The film had a fair amount of backlash following its release with people taking issue with either Satrapi’s approach to the biopic convention or the woman herself. “Many people told me, ‘You know she’s unpleasant,’” she muses, “which is very bizarre because in my mind, if he’s a genius, we don’t ask him to apologize. He is man, he has a right to be completely hard, he has a right not to have to be nice and act any way he wants. But women always have to be sweet and kind.” Her response was to say, “So if she was a man, would you ask the same question? Why isn’t he nice or kind? No, she’s a genius so she doesn’t have the time to think, she has something else to do.”

 

 

Satrapi’s hope is that Curie’s imperfect character is relatable. She thinks all humans are imperfect and therein lies their appeal. “I like the human being because I think anything that makes the glory of someone is at the same time their weak point,” she says, comparing perfection to Superman—adding, “Superman is extremely boring.”

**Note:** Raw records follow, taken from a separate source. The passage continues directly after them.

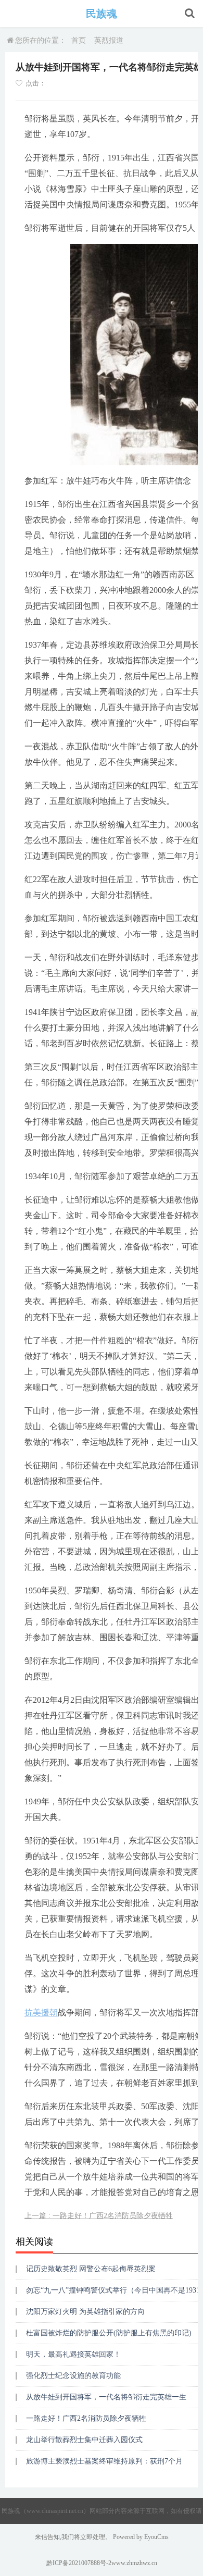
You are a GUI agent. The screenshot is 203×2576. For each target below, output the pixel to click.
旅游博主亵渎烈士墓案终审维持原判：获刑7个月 (104, 2461)
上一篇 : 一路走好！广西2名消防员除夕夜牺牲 (98, 2216)
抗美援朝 (41, 2012)
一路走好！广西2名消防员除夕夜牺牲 (86, 2418)
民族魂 (101, 13)
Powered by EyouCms (140, 2537)
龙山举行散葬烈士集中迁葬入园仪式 (84, 2440)
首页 (78, 40)
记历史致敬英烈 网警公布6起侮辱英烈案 (91, 2269)
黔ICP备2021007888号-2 (78, 2563)
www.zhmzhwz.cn (134, 2563)
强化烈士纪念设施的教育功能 (73, 2376)
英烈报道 (108, 40)
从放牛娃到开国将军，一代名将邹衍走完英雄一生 (106, 2397)
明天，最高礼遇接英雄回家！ (73, 2354)
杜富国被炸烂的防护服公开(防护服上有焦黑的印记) (109, 2333)
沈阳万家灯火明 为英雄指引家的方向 (85, 2311)
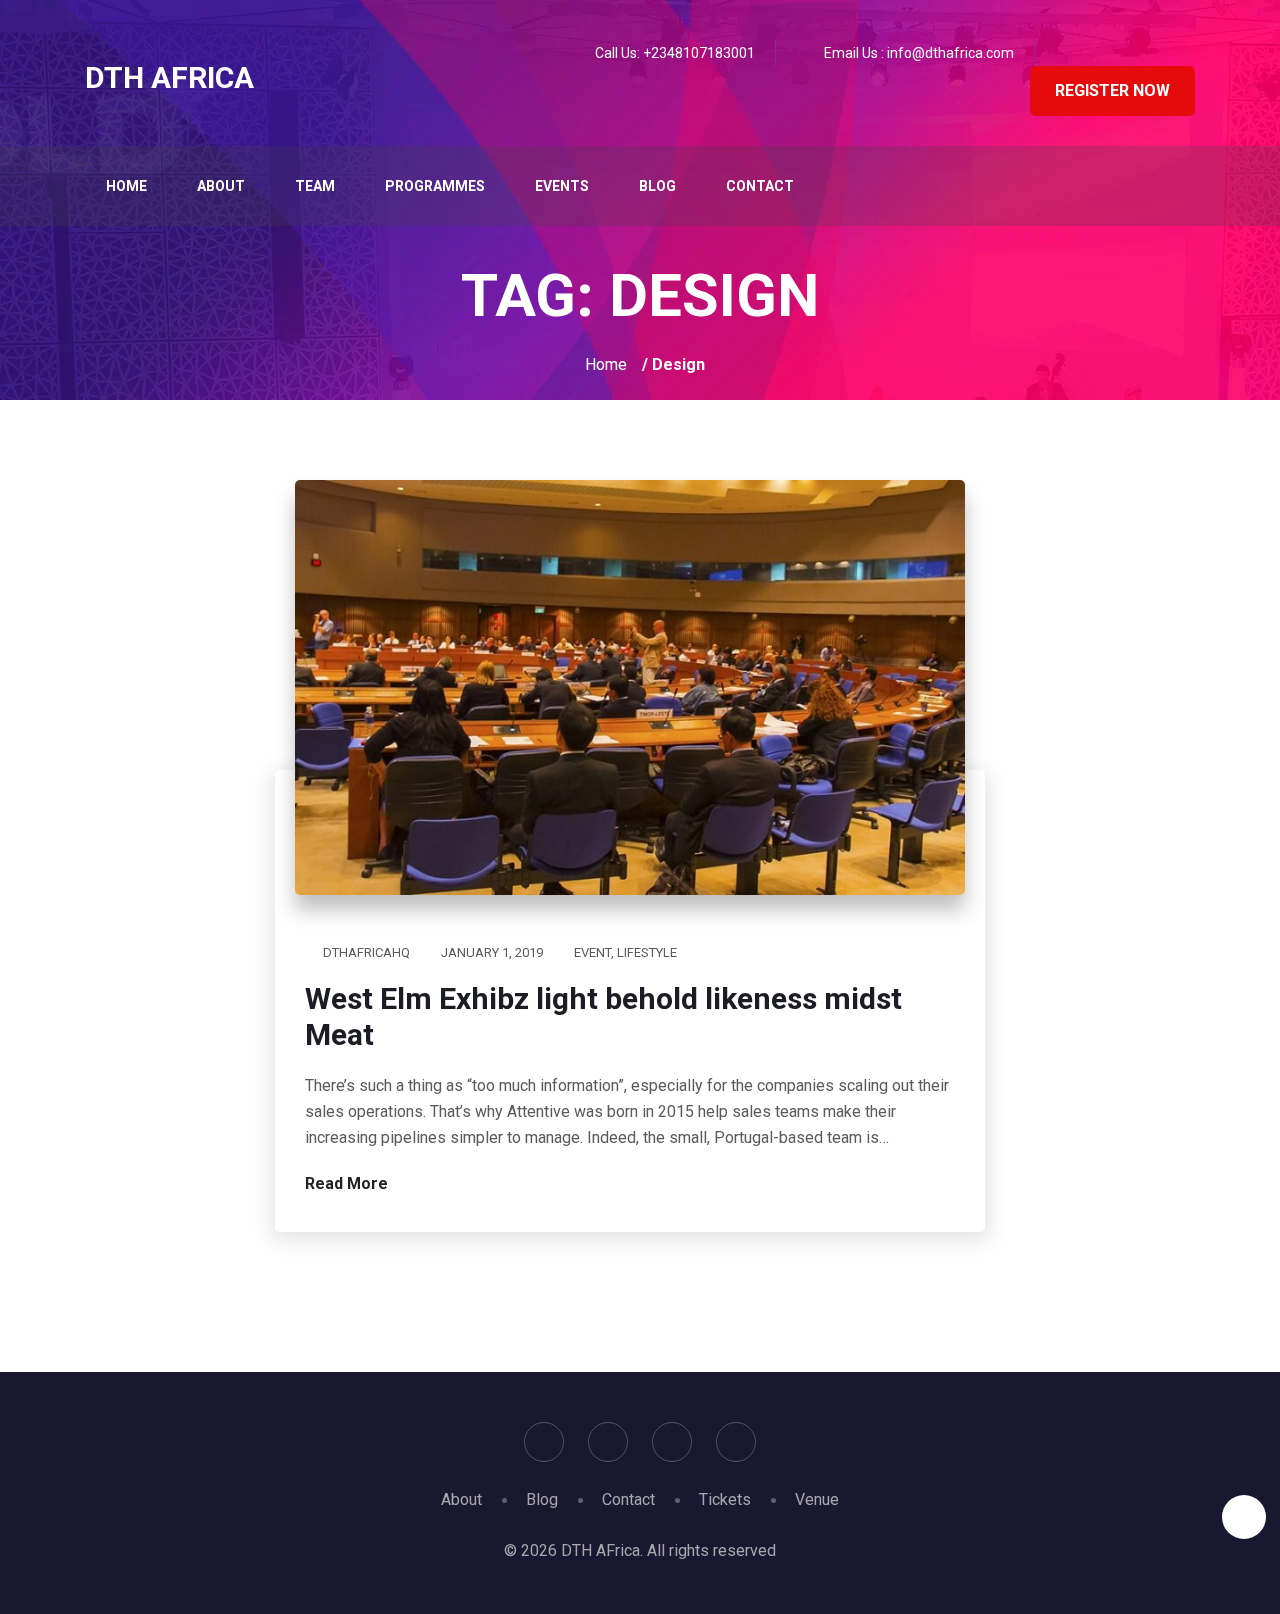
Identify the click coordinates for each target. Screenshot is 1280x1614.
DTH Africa (169, 77)
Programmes (435, 186)
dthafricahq (366, 952)
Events (562, 186)
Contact (760, 186)
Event (592, 952)
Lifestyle (647, 952)
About (221, 186)
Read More (348, 1183)
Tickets (725, 1499)
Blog (657, 186)
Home (126, 186)
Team (315, 186)
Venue (817, 1499)
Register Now (1112, 90)
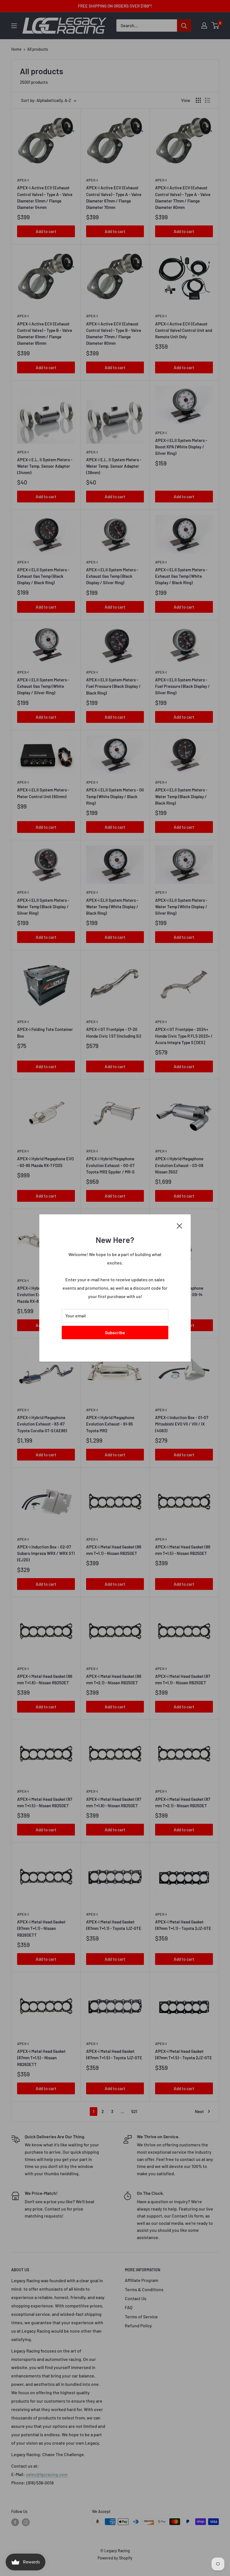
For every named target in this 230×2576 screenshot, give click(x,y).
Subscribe (115, 1332)
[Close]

Over the course of her career, Satrapi has stopped trying to please people. “It’s a lost cause,” she states. “I never wanted to be a cultural prostitute.” Instead, she has decided it is better to have people hate her for the right reason than love her for the wrong one. She admits it’s not always easy living so truthfully and out loud—people tend to take it harshly—but long-term it has served her very well.

People’s fascination with her spills over into her work. Her indie films The Voices, The Gang of the Jotas, Chicken With Plums, and The French Kissers balance her humour and brutality in ways that may or may not sit well with people.

She still gets told regularly how refreshing her perspective is. “If you believe in what you’re doing and then make it without cynicism—if you really put all your sensation, all your belief in it—people, they receive it in this way. They might like it, they might not like it, but the sincerity is strapped in no matter what you do … people feel it—it’s instinctive.” Love her or hate her, she doesn’t really care so long as it’s truthful.